Given instruction:
Transcribe every one of the following items precisely as it appears, with no changes of any kind.

Items from a data collection
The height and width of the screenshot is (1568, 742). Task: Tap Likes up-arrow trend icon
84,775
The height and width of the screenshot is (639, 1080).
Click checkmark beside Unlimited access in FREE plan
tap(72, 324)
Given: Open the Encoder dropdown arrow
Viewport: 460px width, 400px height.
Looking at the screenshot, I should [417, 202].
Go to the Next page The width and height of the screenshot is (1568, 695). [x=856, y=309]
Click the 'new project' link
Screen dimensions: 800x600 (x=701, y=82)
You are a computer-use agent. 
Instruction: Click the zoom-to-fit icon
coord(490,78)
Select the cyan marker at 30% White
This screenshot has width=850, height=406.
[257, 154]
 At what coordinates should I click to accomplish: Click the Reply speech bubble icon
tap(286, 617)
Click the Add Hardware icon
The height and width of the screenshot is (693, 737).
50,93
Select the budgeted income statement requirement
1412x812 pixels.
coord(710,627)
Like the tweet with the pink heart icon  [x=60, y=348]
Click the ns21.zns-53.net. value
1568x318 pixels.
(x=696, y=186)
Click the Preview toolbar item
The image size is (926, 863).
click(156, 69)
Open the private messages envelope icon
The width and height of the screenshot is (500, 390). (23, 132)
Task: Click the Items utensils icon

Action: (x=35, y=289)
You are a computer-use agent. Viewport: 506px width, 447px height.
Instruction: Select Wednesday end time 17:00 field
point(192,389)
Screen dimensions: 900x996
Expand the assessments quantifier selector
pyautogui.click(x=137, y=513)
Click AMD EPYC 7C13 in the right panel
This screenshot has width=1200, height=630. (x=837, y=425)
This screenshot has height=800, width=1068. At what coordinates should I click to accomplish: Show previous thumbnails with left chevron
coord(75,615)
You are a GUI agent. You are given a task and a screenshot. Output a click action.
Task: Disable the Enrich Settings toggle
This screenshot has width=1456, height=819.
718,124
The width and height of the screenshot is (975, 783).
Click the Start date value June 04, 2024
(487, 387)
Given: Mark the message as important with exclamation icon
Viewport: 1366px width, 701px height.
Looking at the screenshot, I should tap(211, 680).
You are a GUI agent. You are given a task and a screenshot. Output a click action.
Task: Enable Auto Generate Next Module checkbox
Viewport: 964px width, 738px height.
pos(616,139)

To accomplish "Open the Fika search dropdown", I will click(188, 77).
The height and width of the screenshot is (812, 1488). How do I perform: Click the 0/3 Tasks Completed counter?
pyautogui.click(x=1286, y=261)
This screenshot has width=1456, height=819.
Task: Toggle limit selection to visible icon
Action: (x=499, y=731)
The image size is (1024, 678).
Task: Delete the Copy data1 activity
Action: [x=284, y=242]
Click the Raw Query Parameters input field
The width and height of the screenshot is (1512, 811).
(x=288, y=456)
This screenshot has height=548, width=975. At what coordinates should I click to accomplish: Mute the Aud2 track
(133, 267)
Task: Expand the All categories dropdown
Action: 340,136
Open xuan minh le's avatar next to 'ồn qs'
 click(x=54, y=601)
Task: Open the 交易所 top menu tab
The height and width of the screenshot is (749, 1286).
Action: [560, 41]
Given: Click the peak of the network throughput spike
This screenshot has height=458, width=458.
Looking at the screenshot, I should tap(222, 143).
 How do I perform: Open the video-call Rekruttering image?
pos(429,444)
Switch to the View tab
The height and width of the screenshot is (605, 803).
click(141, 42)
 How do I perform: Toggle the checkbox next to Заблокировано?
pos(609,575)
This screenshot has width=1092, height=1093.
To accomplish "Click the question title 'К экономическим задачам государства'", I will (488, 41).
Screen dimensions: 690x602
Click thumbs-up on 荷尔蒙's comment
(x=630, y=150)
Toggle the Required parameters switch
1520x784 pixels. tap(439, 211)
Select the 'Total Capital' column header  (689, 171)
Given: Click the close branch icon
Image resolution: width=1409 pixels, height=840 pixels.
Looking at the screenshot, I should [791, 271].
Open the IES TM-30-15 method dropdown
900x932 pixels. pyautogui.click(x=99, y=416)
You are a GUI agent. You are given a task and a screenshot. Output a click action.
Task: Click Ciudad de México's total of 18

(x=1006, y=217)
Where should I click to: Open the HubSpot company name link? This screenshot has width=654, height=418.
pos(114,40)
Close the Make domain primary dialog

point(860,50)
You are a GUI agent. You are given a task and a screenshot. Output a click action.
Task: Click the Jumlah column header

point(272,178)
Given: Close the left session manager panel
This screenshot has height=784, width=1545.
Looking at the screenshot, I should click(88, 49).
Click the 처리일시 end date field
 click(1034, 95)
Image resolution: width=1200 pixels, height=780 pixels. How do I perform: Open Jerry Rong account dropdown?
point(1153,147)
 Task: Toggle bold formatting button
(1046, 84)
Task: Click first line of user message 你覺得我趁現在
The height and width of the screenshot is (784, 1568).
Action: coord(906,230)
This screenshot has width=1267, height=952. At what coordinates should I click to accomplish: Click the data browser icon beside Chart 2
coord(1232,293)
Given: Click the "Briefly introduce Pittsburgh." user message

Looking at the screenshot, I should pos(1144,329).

Exercise answer:
The height and width of the screenshot is (1568, 742). Task: Tap Likes up-arrow trend icon
84,775
The height and width of the screenshot is (639, 1080).
Click checkmark beside Unlimited access in FREE plan
tap(72, 324)
Given: Open the Encoder dropdown arrow
Viewport: 460px width, 400px height.
Looking at the screenshot, I should [417, 202].
Go to the Next page The width and height of the screenshot is (1568, 695). [x=856, y=309]
Click the 'new project' link
Screen dimensions: 800x600 (x=701, y=82)
You are a computer-use agent. 
Instruction: Click the zoom-to-fit icon
coord(490,78)
Select the cyan marker at 30% White
This screenshot has width=850, height=406.
[257, 154]
 At what coordinates should I click to accomplish: Click the Reply speech bubble icon
tap(286, 617)
Click the Add Hardware icon
The height and width of the screenshot is (693, 737).
50,93
Select the budgeted income statement requirement
1412x812 pixels.
coord(710,627)
Like the tweet with the pink heart icon  [x=60, y=348]
Click the ns21.zns-53.net. value
1568x318 pixels.
(x=696, y=186)
Click the Preview toolbar item
The image size is (926, 863).
click(156, 69)
Open the private messages envelope icon
The width and height of the screenshot is (500, 390). (23, 132)
Task: Click the Items utensils icon

Action: (x=35, y=289)
You are a computer-use agent. Viewport: 506px width, 447px height.
Instruction: Select Wednesday end time 17:00 field
point(192,389)
Screen dimensions: 900x996
Expand the assessments quantifier selector
pyautogui.click(x=137, y=513)
Click AMD EPYC 7C13 in the right panel
This screenshot has width=1200, height=630. (x=837, y=425)
This screenshot has height=800, width=1068. At what coordinates should I click to accomplish: Show previous thumbnails with left chevron
coord(75,615)
You are a GUI agent. You are given a task and a screenshot. Output a click action.
Task: Disable the Enrich Settings toggle
This screenshot has width=1456, height=819.
718,124
The width and height of the screenshot is (975, 783).
Click the Start date value June 04, 2024
(487, 387)
Given: Mark the message as important with exclamation icon
Viewport: 1366px width, 701px height.
Looking at the screenshot, I should tap(211, 680).
You are a GUI agent. You are given a task and a screenshot. Output a click action.
Task: Enable Auto Generate Next Module checkbox
Viewport: 964px width, 738px height.
pos(616,139)

To accomplish "Open the Fika search dropdown", I will click(188, 77).
The height and width of the screenshot is (812, 1488). How do I perform: Click the 0/3 Tasks Completed counter?
pyautogui.click(x=1286, y=261)
This screenshot has width=1456, height=819.
Task: Toggle limit selection to visible icon
Action: (x=499, y=731)
The image size is (1024, 678).
Task: Delete the Copy data1 activity
Action: [x=284, y=242]
Click the Raw Query Parameters input field
The width and height of the screenshot is (1512, 811).
(x=288, y=456)
This screenshot has height=548, width=975. At what coordinates should I click to accomplish: Mute the Aud2 track
(133, 267)
Task: Expand the All categories dropdown
Action: 340,136
Open xuan minh le's avatar next to 'ồn qs'
 click(x=54, y=601)
Task: Open the 交易所 top menu tab
The height and width of the screenshot is (749, 1286).
Action: [560, 41]
Given: Click the peak of the network throughput spike
This screenshot has height=458, width=458.
Looking at the screenshot, I should tap(222, 143).
 How do I perform: Open the video-call Rekruttering image?
pos(429,444)
Switch to the View tab
The height and width of the screenshot is (605, 803).
click(141, 42)
 How do I perform: Toggle the checkbox next to Заблокировано?
pos(609,575)
This screenshot has width=1092, height=1093.
To accomplish "Click the question title 'К экономическим задачам государства'", I will (488, 41).
Screen dimensions: 690x602
Click thumbs-up on 荷尔蒙's comment
(x=630, y=150)
Toggle the Required parameters switch
1520x784 pixels. tap(439, 211)
Select the 'Total Capital' column header  (689, 171)
Given: Click the close branch icon
Image resolution: width=1409 pixels, height=840 pixels.
Looking at the screenshot, I should [791, 271].
Open the IES TM-30-15 method dropdown
900x932 pixels. pyautogui.click(x=99, y=416)
You are a GUI agent. You are given a task and a screenshot. Output a click action.
Task: Click Ciudad de México's total of 18

(x=1006, y=217)
Where should I click to: Open the HubSpot company name link? This screenshot has width=654, height=418.
pos(114,40)
Close the Make domain primary dialog

point(860,50)
You are a GUI agent. You are given a task and a screenshot. Output a click action.
Task: Click the Jumlah column header

point(272,178)
Given: Close the left session manager panel
This screenshot has height=784, width=1545.
Looking at the screenshot, I should click(88, 49).
Click the 처리일시 end date field
 click(1034, 95)
Image resolution: width=1200 pixels, height=780 pixels. How do I perform: Open Jerry Rong account dropdown?
point(1153,147)
 Task: Toggle bold formatting button
(1046, 84)
Task: Click first line of user message 你覺得我趁現在
The height and width of the screenshot is (784, 1568).
Action: coord(906,230)
This screenshot has width=1267, height=952. At what coordinates should I click to accomplish: Click the data browser icon beside Chart 2
coord(1232,293)
Given: Click the "Briefly introduce Pittsburgh." user message

Looking at the screenshot, I should pos(1144,329).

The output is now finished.